Humans have an innate ability to perceive possible actions in their environment—knowing, for instance, that a path can be walked on or that a lake can be swum in. Despite recent advances, artificial intelligence (AI) still struggles to match this level of intuitive understanding. A new study from the University of Amsterdam sheds light on the unique brain activation patterns that underpin how people navigate physical spaces, offering insights that could help bridge this gap in AI.
Using MRI scans, researchers observed brain activity while participants viewed images of indoor and outdoor environments and judged appropriate actions—such as walking, cycling, or swimming. The study found that specific regions of the visual cortex were activated in ways that not only reflected the visual content but also automatically processed possible actions. This phenomenon, known in psychology as affordances, occurs even without conscious deliberation: the brain intuitively assesses what actions are possible within a given setting.
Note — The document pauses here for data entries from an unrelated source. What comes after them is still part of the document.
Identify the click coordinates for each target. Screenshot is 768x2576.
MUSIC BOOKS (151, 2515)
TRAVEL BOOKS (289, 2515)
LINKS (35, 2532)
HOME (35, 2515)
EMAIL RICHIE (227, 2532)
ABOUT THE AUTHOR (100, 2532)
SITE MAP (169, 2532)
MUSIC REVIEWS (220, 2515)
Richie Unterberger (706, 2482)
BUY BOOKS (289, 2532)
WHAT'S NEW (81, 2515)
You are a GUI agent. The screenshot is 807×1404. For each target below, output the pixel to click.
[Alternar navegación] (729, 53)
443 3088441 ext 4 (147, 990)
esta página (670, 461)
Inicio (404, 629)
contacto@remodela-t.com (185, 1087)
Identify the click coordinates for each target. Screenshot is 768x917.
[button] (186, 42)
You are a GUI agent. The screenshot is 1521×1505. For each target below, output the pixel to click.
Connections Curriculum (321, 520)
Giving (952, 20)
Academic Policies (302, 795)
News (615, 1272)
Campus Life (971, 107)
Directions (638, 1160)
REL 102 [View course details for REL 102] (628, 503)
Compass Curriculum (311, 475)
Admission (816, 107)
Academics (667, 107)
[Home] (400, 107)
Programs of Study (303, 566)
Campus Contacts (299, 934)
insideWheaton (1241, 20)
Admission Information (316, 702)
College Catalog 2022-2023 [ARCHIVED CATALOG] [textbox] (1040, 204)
The team also compared human performance with that of AI systems, including image recognition models and GPT-4. The findings revealed that AI systems performed poorly when predicting potential actions in a scene. Even with task-specific training, their internal computations did not resemble human brain activity. This highlights a fundamental difference: human visual understanding is deeply rooted in real-world physical experience—something AI currently lacks.
The study has far-reaching implications for AI development, particularly in fields like healthcare, robotics, and autonomous vehicles, where systems must not only recognize objects but understand how they can be used or interacted with—for example, helping robots navigate disaster zones or enabling self-driving cars to distinguish bike lanes from roads. As AI training grows increasingly energy-intensive and centralized, mimicking the brain's efficiency could lead to smarter, more sustainable, and human-aligned AI systems.